Exhibition
The Inhuman /difficult transition/
4 May 2019 – 20 May 2019
Regular hours
- Saturday
- 12:00 – 17:00
- Sunday
- 12:00 – 17:00
- Thursday
- 12:00 – 17:00
- Friday
- 12:00 – 17:00
Cost of entry
Free
Address
- Thames-Side Studios
- Harrington Way, Warspite Road
- London
England - SE18 5NR
- United Kingdom
Travel Information
- 161 / 177 / 180 / 472 Bus stops are located; east-bound and west-bound: Woolwich, Warspite Road (6 mins walk)
- North Greenwich (Take the Route Bus 472 towards Thamesmead Town Centre)
- Woolwich Dockyard (8 mins walk) and Charlton (12 mins walk)
Curated by Andrea Medjesi-Jones
Featuring work by Alice Browne, Günther Herbst, Robert Holyhead, Rannva Kunoy, Scott McCracken, Andrea Medjesi-Jones, Selma Parlour, Yelena Popova, Kes Richardson, Josh Pye, Shaan Syed
About
Recording the contemporary is a tall task, a responsibility that comes with much trepidation including interpretation, history, diversity and increasingly so the networks of communication highly visible and accelerated. More than ever, our understanding of the real is fractured between the actual and the virtual, the truth and the lie. The transition into a new century was, so far, uneasy, and many Modernist preoccupations still loom large in our consciousness and knowledge, some relevant others contentious.
The question of representation is an example of both relevance and contempt. Its responsibility to account for diversity of our democratic voice made more urgent in a globalized yet fractured and divided world. The crisis of representation and the scrutiny of democratic method and transparency in both political and cultural spheres of the human generate equally reciprocal, also reactive responses to the meaning and the representation of the inhuman.
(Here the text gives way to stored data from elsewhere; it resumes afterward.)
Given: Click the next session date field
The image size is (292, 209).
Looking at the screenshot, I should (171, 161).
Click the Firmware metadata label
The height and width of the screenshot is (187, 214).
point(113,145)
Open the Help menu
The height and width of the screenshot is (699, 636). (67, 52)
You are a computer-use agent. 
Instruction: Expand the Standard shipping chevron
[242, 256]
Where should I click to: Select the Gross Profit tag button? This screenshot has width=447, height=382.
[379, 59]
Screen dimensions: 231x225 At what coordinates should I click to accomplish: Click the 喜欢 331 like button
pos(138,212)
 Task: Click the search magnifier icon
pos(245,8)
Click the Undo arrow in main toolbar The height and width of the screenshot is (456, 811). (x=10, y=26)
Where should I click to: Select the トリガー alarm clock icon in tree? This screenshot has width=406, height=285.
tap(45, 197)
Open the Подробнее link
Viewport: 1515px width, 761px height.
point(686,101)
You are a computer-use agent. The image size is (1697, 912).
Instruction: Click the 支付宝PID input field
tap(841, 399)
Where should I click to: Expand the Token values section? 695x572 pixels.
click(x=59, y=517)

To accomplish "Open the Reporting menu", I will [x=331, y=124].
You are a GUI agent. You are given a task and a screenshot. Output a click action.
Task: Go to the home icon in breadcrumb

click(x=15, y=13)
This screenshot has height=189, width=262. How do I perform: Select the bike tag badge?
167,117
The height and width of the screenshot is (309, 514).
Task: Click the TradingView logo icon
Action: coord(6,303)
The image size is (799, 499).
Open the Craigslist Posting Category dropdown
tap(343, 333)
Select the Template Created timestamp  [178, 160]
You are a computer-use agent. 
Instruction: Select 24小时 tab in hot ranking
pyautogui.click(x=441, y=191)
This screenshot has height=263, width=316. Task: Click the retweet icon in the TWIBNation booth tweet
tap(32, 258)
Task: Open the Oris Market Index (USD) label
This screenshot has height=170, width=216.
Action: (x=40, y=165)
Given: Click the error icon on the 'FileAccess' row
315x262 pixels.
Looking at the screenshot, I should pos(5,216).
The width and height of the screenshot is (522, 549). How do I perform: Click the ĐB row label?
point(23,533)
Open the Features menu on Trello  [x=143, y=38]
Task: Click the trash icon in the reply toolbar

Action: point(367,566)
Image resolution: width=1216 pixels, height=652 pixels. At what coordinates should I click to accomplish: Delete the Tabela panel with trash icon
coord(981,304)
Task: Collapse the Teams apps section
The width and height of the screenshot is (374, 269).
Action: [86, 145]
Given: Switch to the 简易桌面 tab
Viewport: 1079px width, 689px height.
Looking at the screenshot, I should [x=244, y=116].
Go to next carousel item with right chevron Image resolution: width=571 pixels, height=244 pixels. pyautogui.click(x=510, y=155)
In The Inhuman /difficult transition/, the exhibition centered around 11 contemporary painters, a dialogue emerges with an aim of discussing the institution of painting in the most immediate and urgent of circumstances. Set against the backdrop of our time and paintings’ history, it questions the notion of inhuman in view of our humanity, also our inability to represent it through singular channels. The question of what the inhuman looks like is here considered through multiple means and processes: formal abstraction, spatial referencing, collage, material presence also restraint, fragmentary compositions and interrupted gestures, temporal thinking, painting performance and labour. Unlike chronology, and possibly in analogy to the inhuman, these methods are staggered and differently timed, worked on in stages, constructing meaning and the record of paintings’ presence. The inhumanity here is embodied through complexity of paintings’ power to manipulate and be manipulated, to influence and be influenced by and, above all, its contentious status to actively respond to the circumstances in a timely manner. For it simmers, and calls upon its completion through duration; there is nothing instantaneous about its meaning as, chameleon like, it changes the very perception of the knowledge we once thought we possessed. This is where its humanity resides, not in its relevance but pursuit of its truth which forever evades us.